**DIRECTIONS FOR THIS TASK:**
Return an exact transcript of the material below from the line containing "Task: Select row with order B2017050003" through its final line, and no other lines.
============================================================
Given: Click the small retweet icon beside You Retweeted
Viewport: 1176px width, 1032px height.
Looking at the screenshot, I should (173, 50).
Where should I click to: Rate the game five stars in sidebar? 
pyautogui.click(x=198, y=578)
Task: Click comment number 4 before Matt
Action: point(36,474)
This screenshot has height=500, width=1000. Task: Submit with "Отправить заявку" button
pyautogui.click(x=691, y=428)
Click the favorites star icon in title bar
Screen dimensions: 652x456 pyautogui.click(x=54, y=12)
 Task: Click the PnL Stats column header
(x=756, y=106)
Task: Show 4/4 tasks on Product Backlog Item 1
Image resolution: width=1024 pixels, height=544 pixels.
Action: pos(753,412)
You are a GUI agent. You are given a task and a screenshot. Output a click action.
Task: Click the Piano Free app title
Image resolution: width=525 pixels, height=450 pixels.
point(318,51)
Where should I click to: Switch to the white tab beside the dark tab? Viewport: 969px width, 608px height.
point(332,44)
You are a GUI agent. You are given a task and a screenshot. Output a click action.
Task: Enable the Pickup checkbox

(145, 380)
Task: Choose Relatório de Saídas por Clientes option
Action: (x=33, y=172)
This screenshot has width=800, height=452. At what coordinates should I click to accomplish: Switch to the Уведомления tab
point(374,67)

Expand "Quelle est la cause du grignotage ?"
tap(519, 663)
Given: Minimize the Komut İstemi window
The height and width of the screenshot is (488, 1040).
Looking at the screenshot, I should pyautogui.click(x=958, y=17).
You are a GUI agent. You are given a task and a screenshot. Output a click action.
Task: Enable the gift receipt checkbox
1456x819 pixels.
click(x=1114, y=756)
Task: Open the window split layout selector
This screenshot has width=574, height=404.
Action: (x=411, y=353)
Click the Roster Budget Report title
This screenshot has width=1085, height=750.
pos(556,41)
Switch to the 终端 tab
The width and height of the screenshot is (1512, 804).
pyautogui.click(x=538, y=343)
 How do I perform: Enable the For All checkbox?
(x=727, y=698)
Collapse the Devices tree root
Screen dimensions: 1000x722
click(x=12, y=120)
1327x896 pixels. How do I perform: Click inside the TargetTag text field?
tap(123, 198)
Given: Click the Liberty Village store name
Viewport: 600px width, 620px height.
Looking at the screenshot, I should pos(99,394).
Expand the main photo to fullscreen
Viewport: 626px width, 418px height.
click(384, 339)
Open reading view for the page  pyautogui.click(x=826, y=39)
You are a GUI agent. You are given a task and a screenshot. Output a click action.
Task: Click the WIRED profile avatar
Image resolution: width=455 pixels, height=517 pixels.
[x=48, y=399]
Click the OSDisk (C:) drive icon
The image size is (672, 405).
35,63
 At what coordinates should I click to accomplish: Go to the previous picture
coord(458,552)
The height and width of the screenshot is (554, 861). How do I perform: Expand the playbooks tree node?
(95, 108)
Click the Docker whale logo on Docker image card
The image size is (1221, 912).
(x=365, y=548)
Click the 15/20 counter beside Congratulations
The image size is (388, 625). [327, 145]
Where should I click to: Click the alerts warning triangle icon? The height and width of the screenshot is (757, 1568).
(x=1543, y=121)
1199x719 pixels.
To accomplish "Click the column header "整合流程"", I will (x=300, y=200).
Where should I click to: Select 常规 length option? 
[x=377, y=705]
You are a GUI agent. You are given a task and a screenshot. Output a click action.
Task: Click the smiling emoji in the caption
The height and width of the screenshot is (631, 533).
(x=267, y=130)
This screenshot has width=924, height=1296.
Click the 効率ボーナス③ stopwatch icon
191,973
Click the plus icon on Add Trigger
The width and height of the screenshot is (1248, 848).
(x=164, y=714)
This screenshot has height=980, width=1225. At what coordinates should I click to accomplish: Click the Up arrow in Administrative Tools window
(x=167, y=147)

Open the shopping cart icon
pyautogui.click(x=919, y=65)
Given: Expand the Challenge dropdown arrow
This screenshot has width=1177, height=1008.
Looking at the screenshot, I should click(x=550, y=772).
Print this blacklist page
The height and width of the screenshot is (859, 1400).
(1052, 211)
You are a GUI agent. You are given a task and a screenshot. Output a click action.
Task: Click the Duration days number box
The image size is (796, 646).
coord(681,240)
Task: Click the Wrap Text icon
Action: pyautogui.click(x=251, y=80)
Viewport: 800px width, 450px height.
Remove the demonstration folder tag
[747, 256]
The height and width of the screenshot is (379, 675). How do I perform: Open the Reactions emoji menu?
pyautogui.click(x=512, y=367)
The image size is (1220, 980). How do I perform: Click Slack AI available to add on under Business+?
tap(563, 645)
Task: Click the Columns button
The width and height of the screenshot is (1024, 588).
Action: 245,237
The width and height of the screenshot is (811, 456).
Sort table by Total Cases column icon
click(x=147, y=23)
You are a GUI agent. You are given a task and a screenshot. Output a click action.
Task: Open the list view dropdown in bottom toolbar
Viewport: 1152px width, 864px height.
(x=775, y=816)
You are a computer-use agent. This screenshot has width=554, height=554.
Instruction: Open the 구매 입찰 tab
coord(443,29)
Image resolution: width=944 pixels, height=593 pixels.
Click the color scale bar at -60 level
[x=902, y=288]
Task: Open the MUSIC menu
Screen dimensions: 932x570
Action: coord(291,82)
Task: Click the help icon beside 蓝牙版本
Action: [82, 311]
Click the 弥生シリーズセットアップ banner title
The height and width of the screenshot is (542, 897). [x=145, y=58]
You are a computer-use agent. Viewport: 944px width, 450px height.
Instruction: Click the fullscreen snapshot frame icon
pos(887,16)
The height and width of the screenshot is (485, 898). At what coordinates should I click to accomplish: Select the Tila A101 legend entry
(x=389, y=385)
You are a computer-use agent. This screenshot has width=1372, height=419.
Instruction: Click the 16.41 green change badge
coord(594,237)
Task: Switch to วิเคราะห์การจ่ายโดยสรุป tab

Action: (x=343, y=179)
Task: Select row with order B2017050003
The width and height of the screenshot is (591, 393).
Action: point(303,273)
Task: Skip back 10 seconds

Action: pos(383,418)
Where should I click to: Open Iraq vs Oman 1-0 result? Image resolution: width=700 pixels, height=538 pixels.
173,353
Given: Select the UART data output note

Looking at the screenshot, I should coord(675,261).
============================================================
**TASK ANSWER:**
Task: Select row with order B2017050003
The width and height of the screenshot is (591, 393).
Action: point(303,273)
Task: Skip back 10 seconds

Action: pos(383,418)
Where should I click to: Open Iraq vs Oman 1-0 result? Image resolution: width=700 pixels, height=538 pixels.
173,353
Given: Select the UART data output note

Looking at the screenshot, I should coord(675,261).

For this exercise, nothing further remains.